■ **PROBLEM DESCRIPTION**: Please output, word for word, the passage of the Kreuzberg performance page starting with "Kreuzberg's core is" and going on through "difference is significant.".

■ **DOCUMENT EXTRACT**:
◇ ◇ ◇ ◇ ◇ ◇ ◇

Skip to content

Performance

Kreuzberg's core is written in Rust. That single decision is the source of most of the performance advantages described on this page: native compilation, real multi-core parallelism, zero-copy memory handling, and no garbage collector pauses. If you're coming from a Python-based extraction library, the difference is significant.


Rust vs Python: Where the Speed Comes From

Native Machine Code

Python runs through an interpreter (CPython) that evaluates code line by line at runtime. Rust compiles to native machine code ahead of time, with the full weight of LLVM optimizations applied before your program starts.

◇ ◇ ◇ ◇ ◇ ◇ ◇

■ **RECORD LIST**:
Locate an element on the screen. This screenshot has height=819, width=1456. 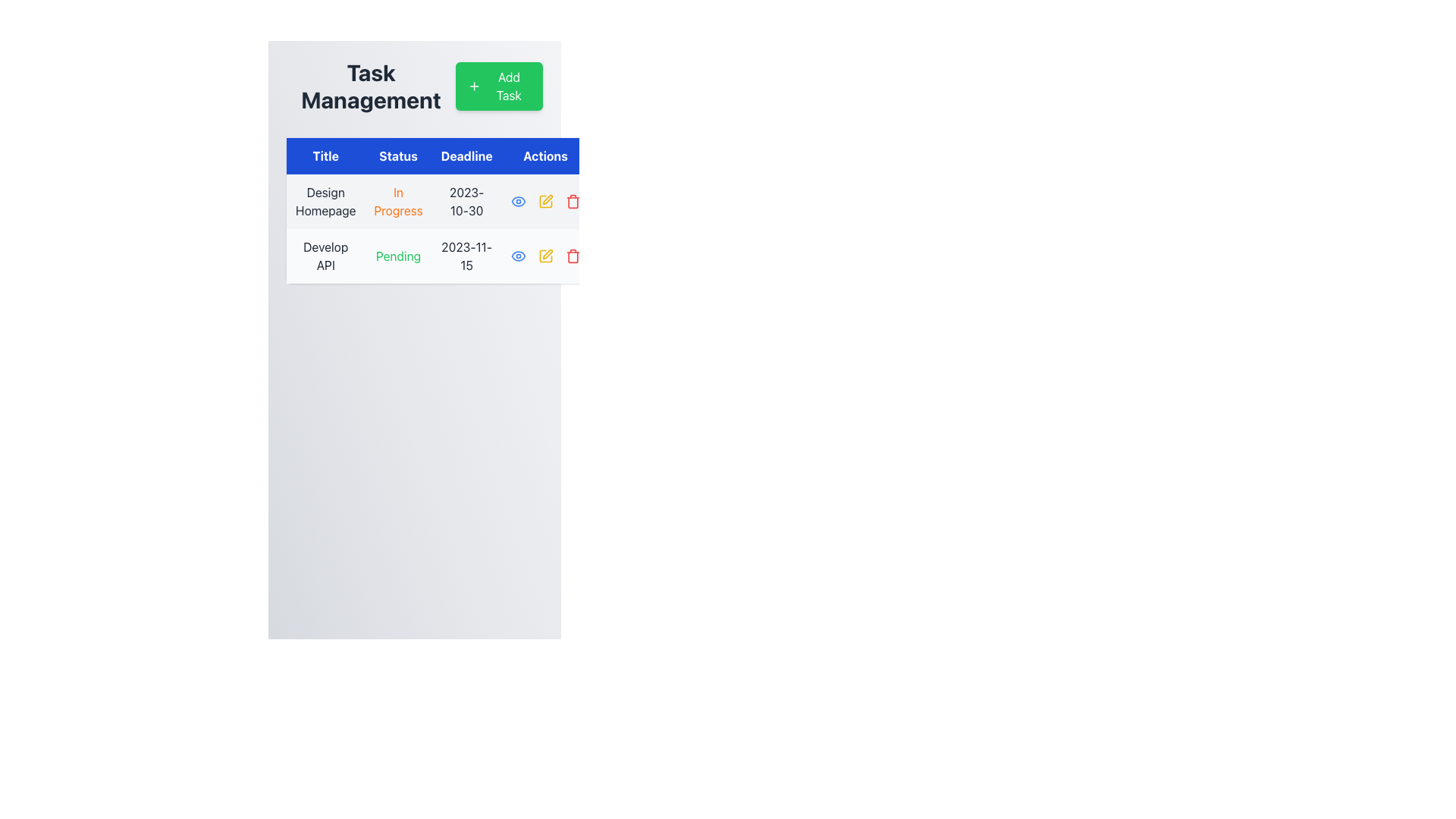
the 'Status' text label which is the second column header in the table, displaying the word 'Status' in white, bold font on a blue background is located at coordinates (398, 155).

◇ ◇ ◇ ◇ ◇ ◇ ◇

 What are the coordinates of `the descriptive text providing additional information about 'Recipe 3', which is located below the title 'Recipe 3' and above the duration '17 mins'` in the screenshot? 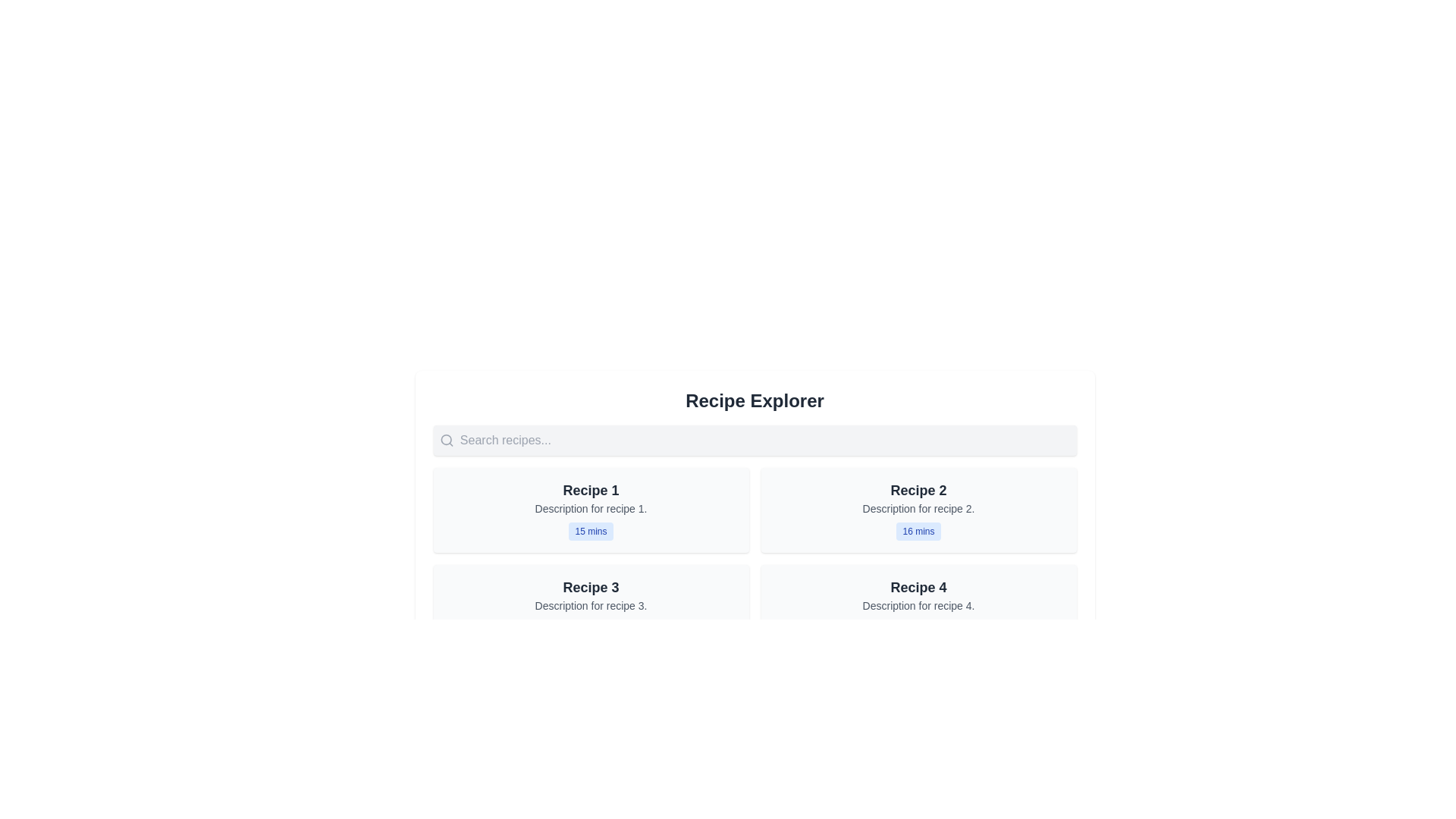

◇ ◇ ◇ ◇ ◇ ◇ ◇

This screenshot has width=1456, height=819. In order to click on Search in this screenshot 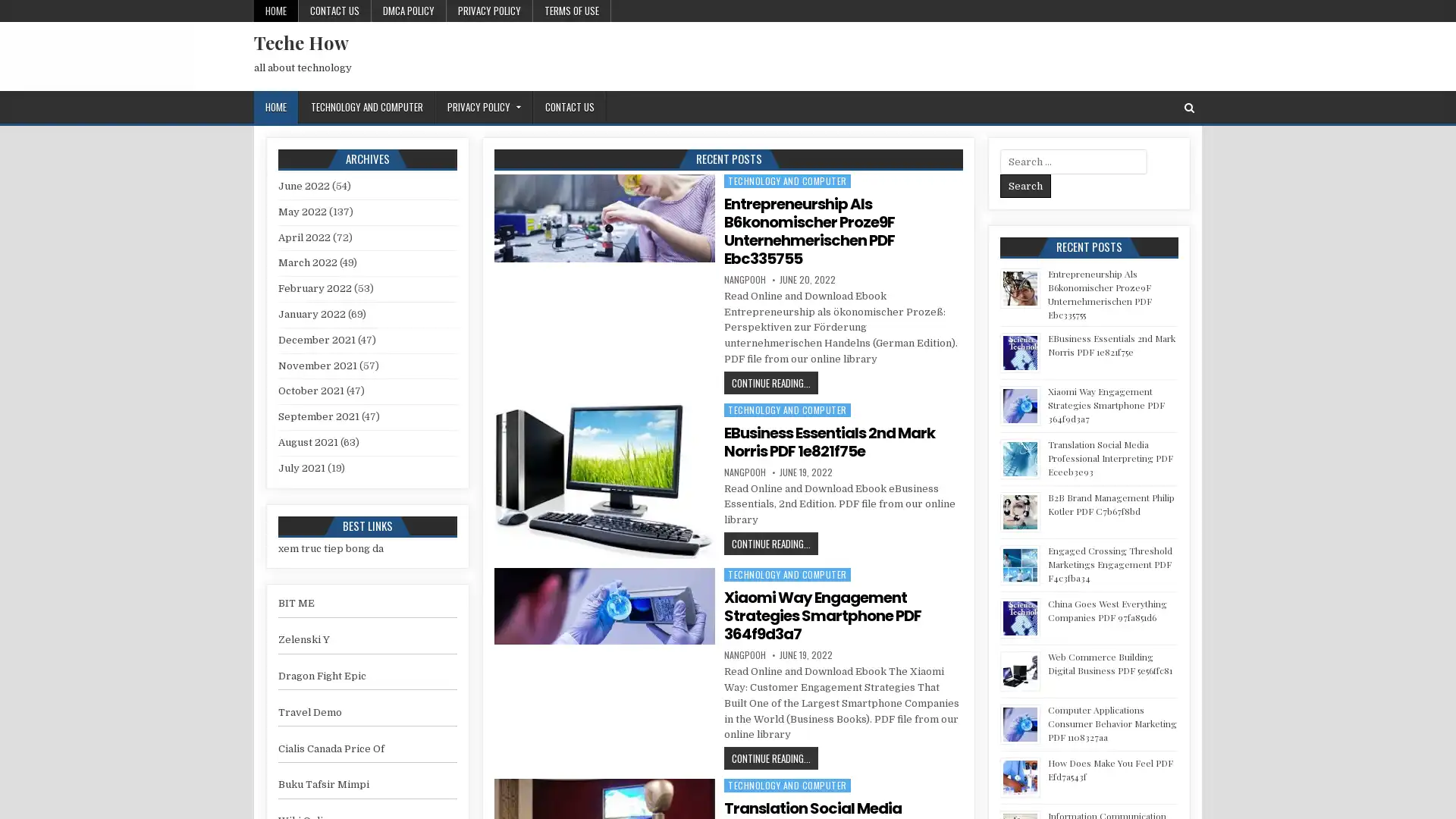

◇ ◇ ◇ ◇ ◇ ◇ ◇

■ **SOLUTION FOR THIS EXERCISE**:
Kreuzberg's core is written in Rust. That single decision is the source of most of the performance advantages described on this page: native compilation, real multi-core parallelism, zero-copy memory handling, and no garbage collector pauses. If you're coming from a Python-based extraction library, the difference is significant.